Directions: Transcribe each record word for word. Skip the images.

Data supplied:
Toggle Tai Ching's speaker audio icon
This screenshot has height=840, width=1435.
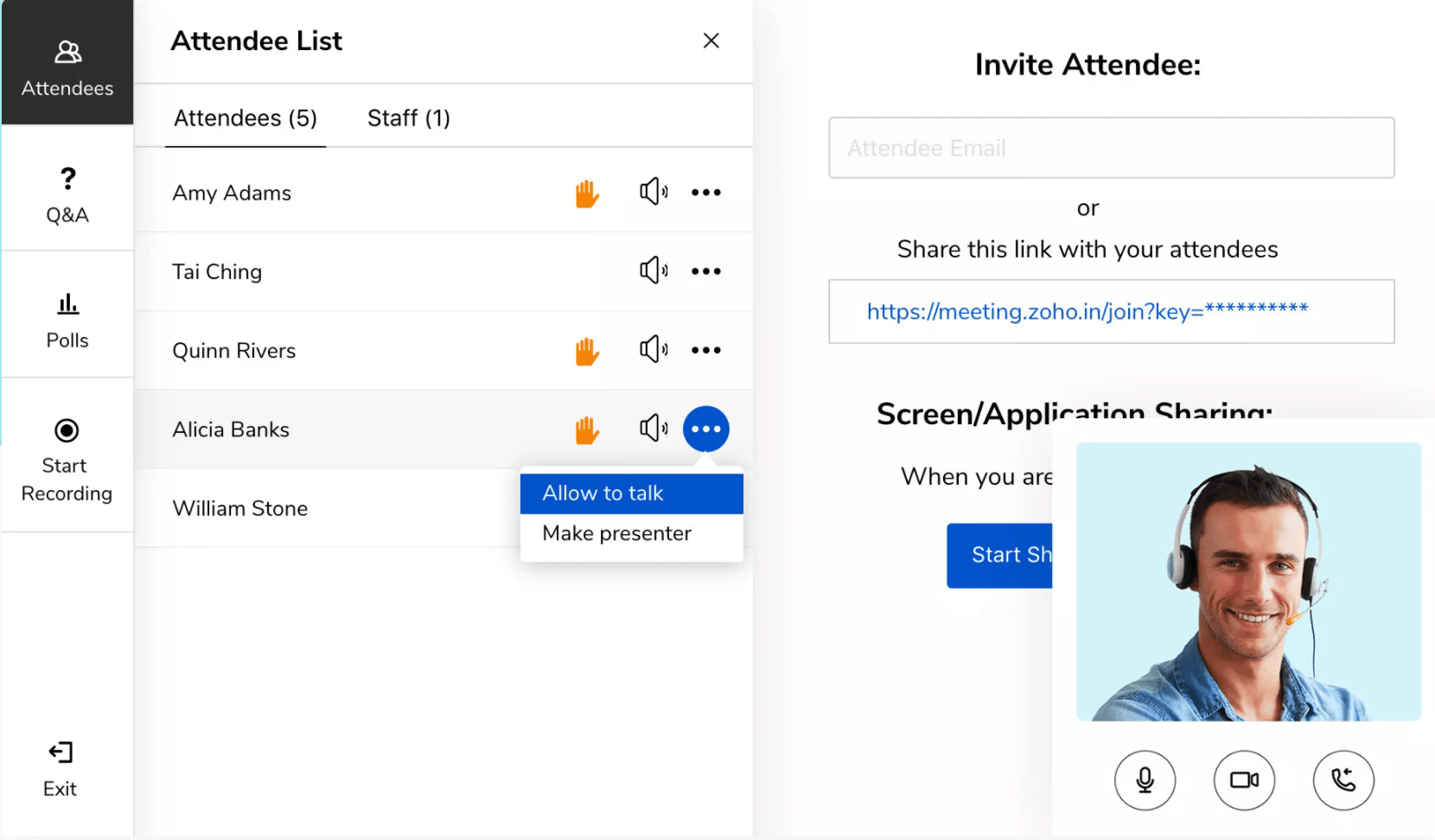[x=653, y=271]
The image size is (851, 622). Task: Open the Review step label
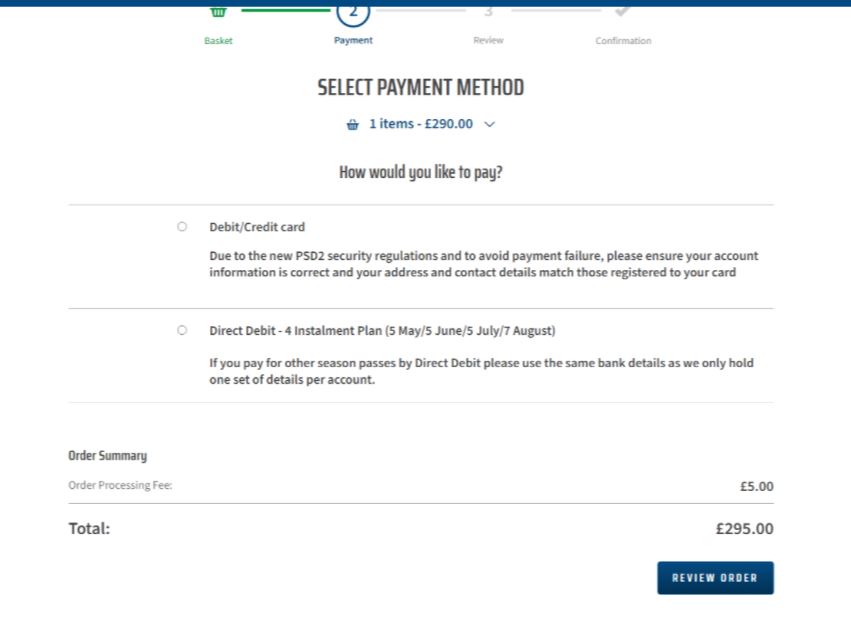488,40
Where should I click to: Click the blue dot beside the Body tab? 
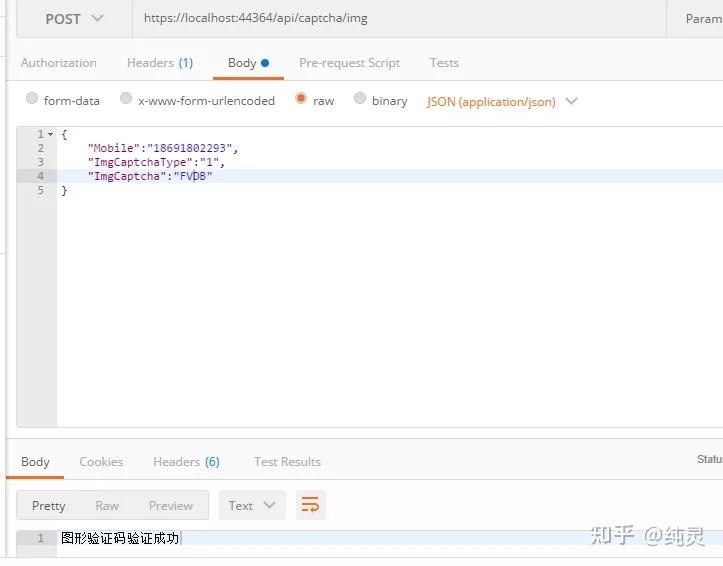(x=265, y=63)
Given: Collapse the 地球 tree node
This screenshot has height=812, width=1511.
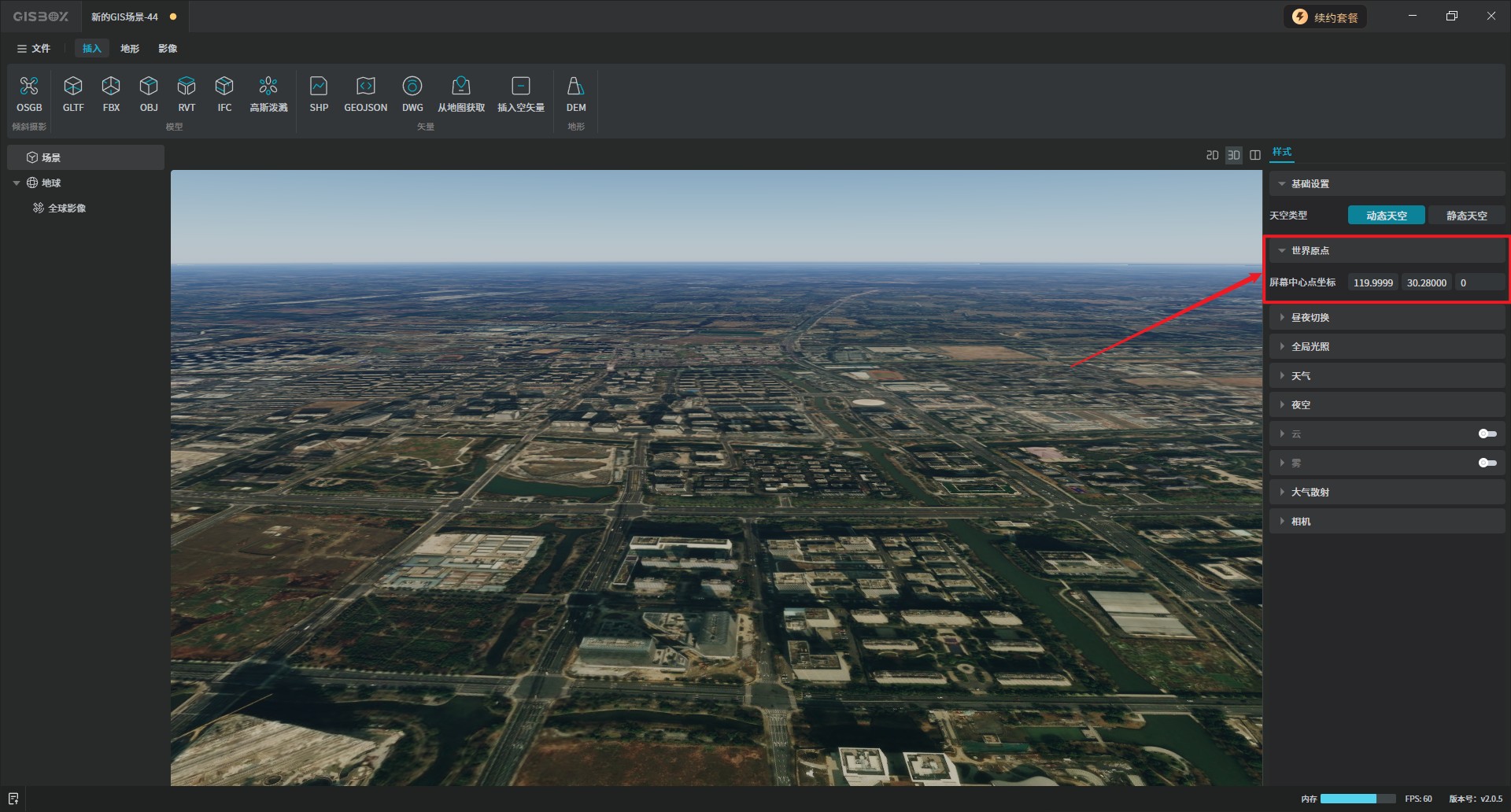Looking at the screenshot, I should (17, 183).
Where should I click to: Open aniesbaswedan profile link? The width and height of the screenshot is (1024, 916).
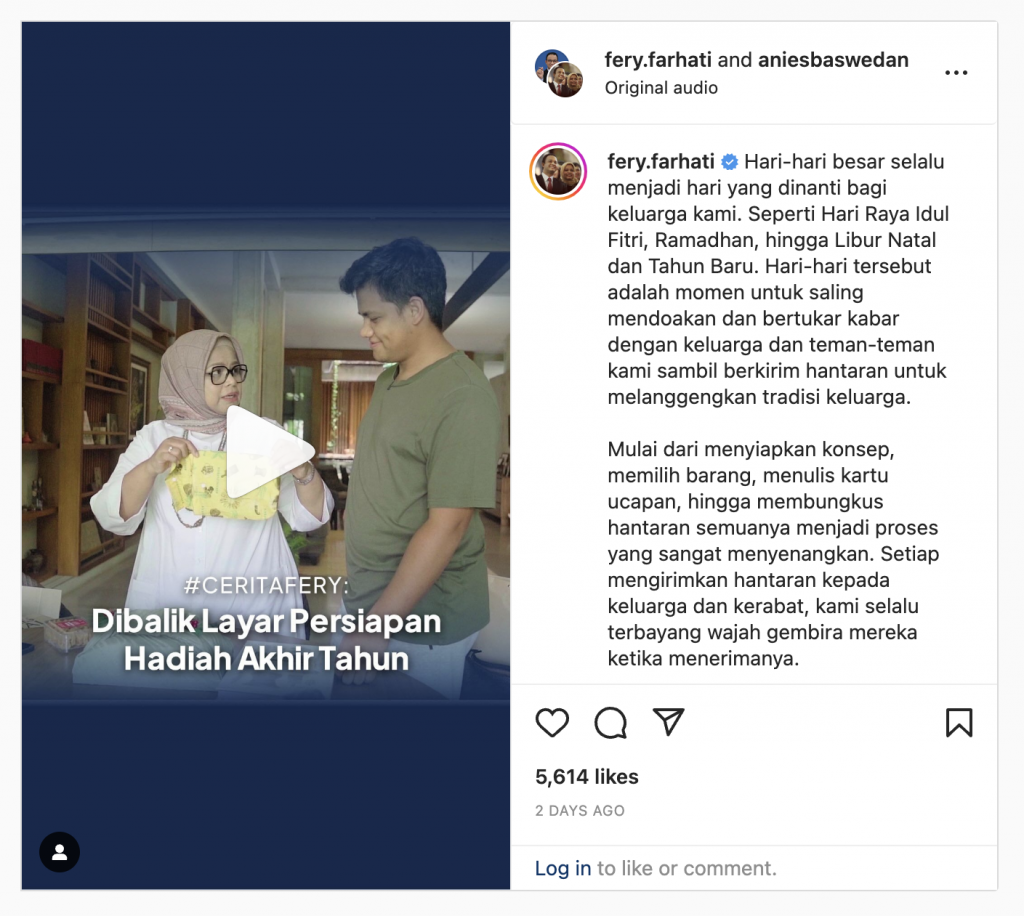(x=833, y=60)
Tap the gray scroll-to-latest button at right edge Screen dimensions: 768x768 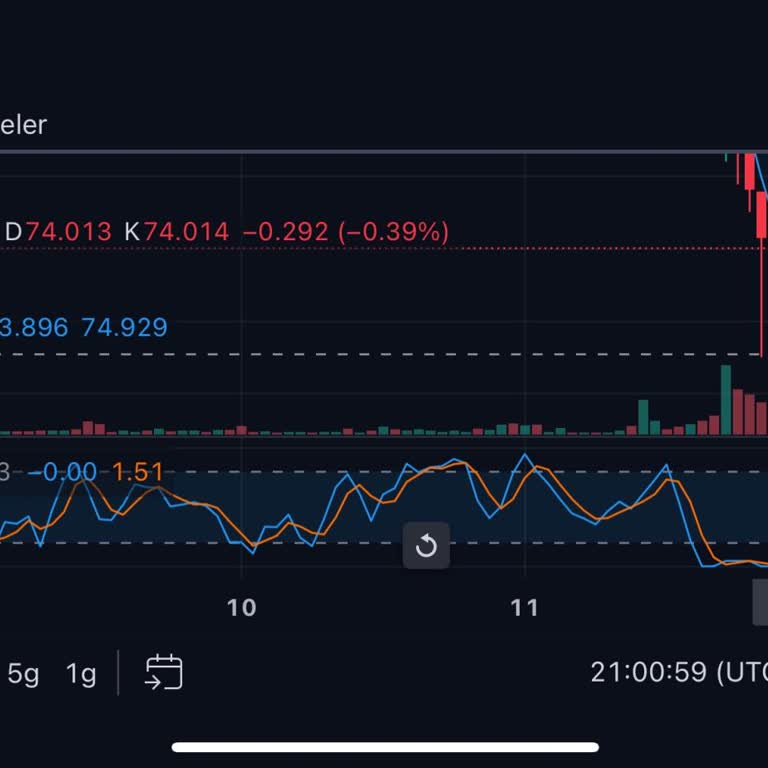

Exercise solution:
Toggle Tai Ching's speaker audio icon
This screenshot has height=840, width=1435.
[x=653, y=271]
The image size is (851, 622). Task: Open the Review step label
488,40
Where should I click to: Click the blue dot beside the Body tab? 
(x=265, y=63)
Given: Collapse the 地球 tree node
This screenshot has height=812, width=1511.
Looking at the screenshot, I should (17, 183).
Where should I click to: Open aniesbaswedan profile link? The width and height of the screenshot is (1024, 916).
(x=833, y=60)
Tap the gray scroll-to-latest button at right edge Screen dimensions: 768x768 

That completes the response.